With Southern Accents, Petty and the Heartbreakers seem to have reclaimed their rightful place in the scheme of things. Petty’s thrilled, but he has no delusions of grandeur: “I’m not gonna go into movies, you’ll be happy to hear.” It’s fitting that this downhome auteur’s most explicitly American work should appear at a time when the legacy of American rock ‘n’ roll has reinvigorated the contemporary scene. But Petty voices a note of caution about the situation: “All that American rock stuff they keep talkin’ about, it’s funny to me. There are some good groups — Los Lobos is real good, and Fogerty — I just hope it doesn’t mean nostalgia.

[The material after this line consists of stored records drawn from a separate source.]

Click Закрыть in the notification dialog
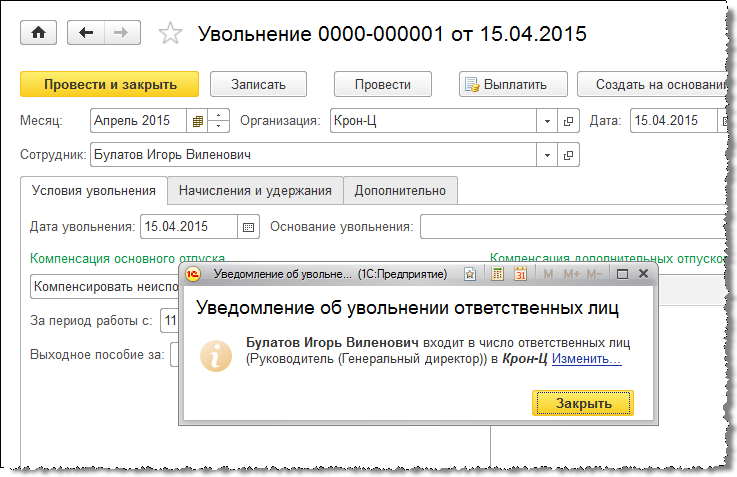The image size is (737, 477). [x=583, y=403]
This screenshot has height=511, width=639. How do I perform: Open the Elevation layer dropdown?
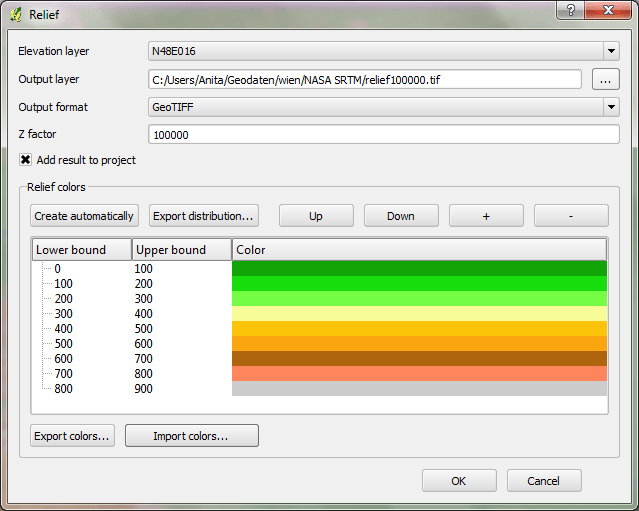pyautogui.click(x=610, y=52)
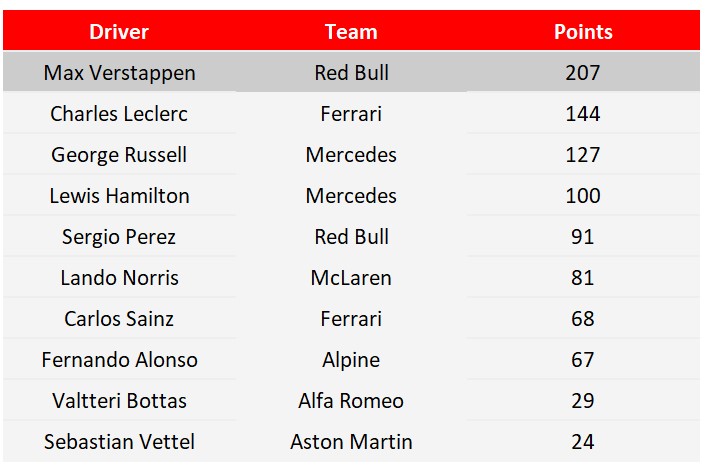Select the Fernando Alonso cell
706x468 pixels.
(119, 359)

I think they’ve gotta be careful that American rock doesn’t mean Chuck Berry, or as long as they’re no synthesizer, it’s American. I think the new Prince record is very American, but I don’t know if they’d describe it that way. He’s fantastic, and he’s so essential, because he’s not afraid to do anything, which we’ve needed for a long time. I’ve always felt like the fellas that are really sellin’ the records and have the influence tend to get a little bit careful. Because they like that, and I don’t blame them — it’s much more fun to sell a million records than to sell 100,000. But you need that edge. Bein’ old enough to remember the ’60s, I just remember that the people I looked up to were liable to do anything at any given time musically, which made it interesting.

“But I even love the way people complain about Prince’s fact, his remoteness. I just love seein’ twelve motorcycles around that limo — to me, that is rock.”

Armed with insights provided by an antsy English techno-klutz and a self-inflicted orthopedic nightmare, Tom Petty may now be free of the prolonged solitary anguish that haunted him through the making of Southern Accents. He knows, at least, that old dogs can learn new tricks. But now is not the time to ponder all that. Now is the time to get up on that stage with that great band, stick that Marlboro behind the nut of his Rickenbacker and start chuggin’. It’s the time for Tom Petty and the Heartbreakers to honk. No doubt about it now — this is rock!